# Forty kilos of pure, unadulterated trouble



## gino (Jul 20, 2009)

After a lot of drama and paying a PHP 8,000 bribe to enable her to leave the Philippines, Marylyn finally arrived in Thailand last week. 

Thai immigration gave her a two-week visa stamp, as her return flight was scheduled for next week. Now she wants to extend her stay. 

An obvious option would be to go to Thai Consular services and ask them to extend her visa to the thirty-days allowed Philippine citizens. 

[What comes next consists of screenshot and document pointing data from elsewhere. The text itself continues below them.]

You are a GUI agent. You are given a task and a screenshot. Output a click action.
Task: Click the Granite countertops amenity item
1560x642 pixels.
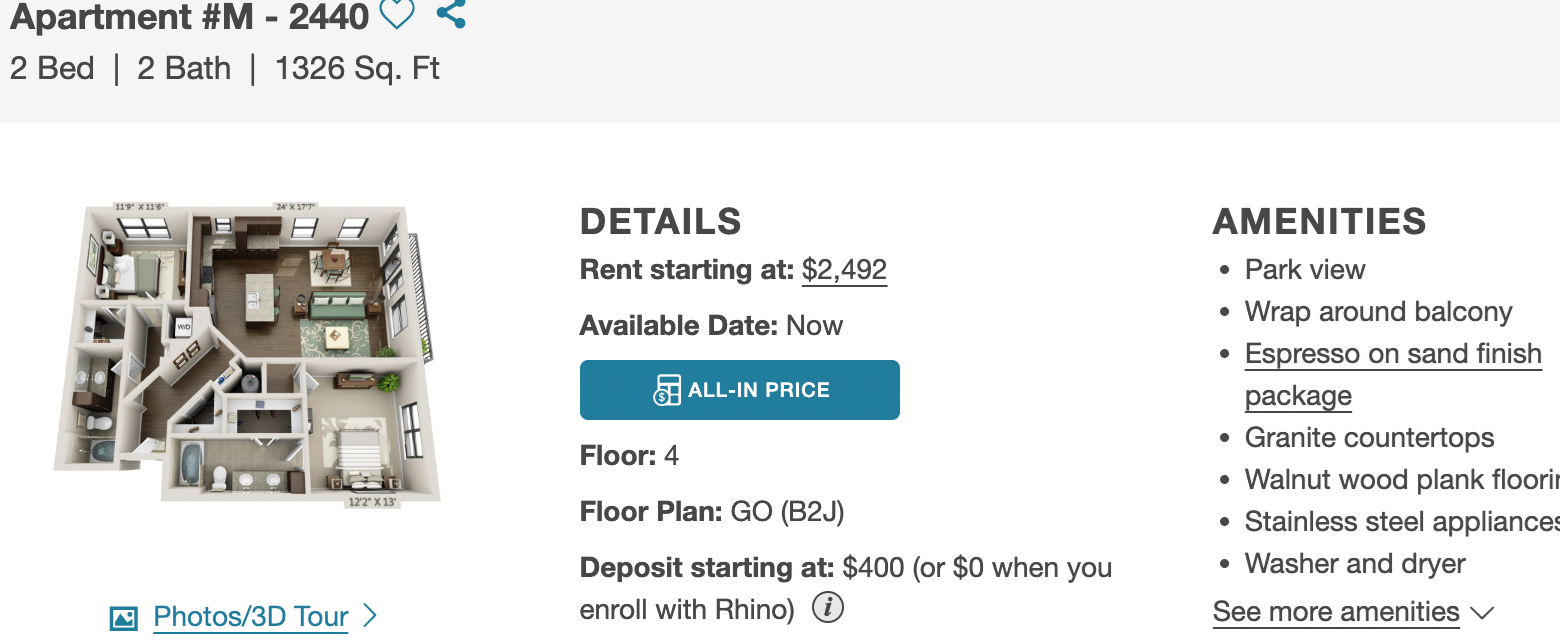1369,438
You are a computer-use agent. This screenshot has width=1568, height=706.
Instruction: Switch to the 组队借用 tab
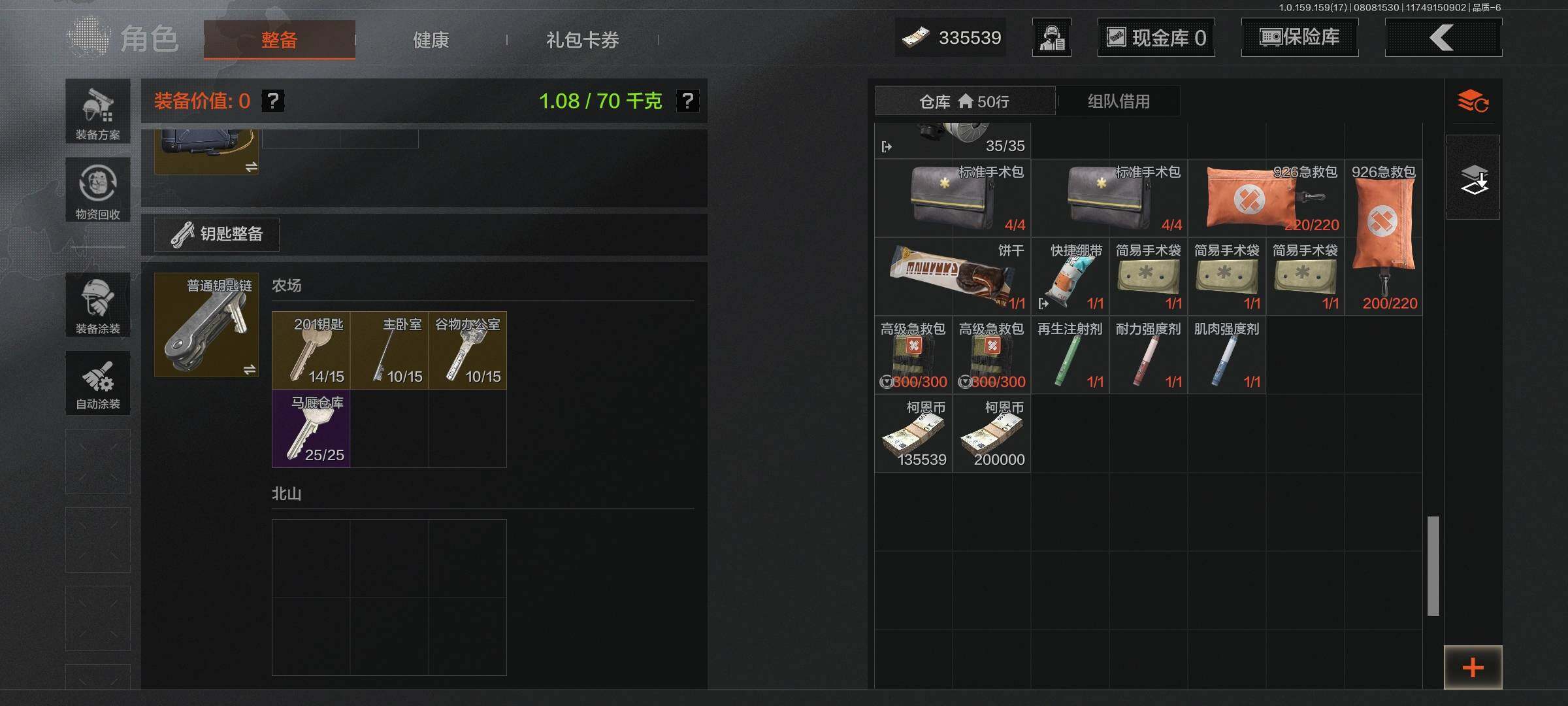coord(1119,101)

Would another option be for her to make a visa run? For a comparable fee, she could theoretically take a bus to Cambodia and obtain a visa for thirty days, rather than an additional two weeks or so. Granted, nothing has gone quite according to plan on this trip. I would hate for her to be denied entrance at the Cambodian border. But I assume a return to the Philippines will eventually entail further bribes to enable her to visit again, once my battered finances recouperate.


----------



## Guest (Jun 18, 2010)

It's not a standard farang visa run thing, is it. I wouldn't risk that, in your shoes. Either Bangkok immigration permits it, or they tell you how and if it can be done. 

Why the @@@@@ didn't she think of this before coming in. At least a flight back a month later could be rebooked if she wanted to leave sooner!


----------



## gino (Jul 20, 2009)

frogblogger said:


> It's not a standard farang visa run thing, is it. I wouldn't risk that, in your shoes. Either Bangkok immigration permits it, or they tell you how and if it can be done.
> 
> Why the @@@@@ didn't she think of this before coming in. At least a flight back a month later could be rebooked if she wanted to leave sooner!


I expect it was a combination of shyness/insecurity, poor communications and poor direction by the travel agency.


----------



## Guest (Jun 21, 2010)

Anyway, glad it all worked out in the end for you both. Hope she manages to extend her stay...


----------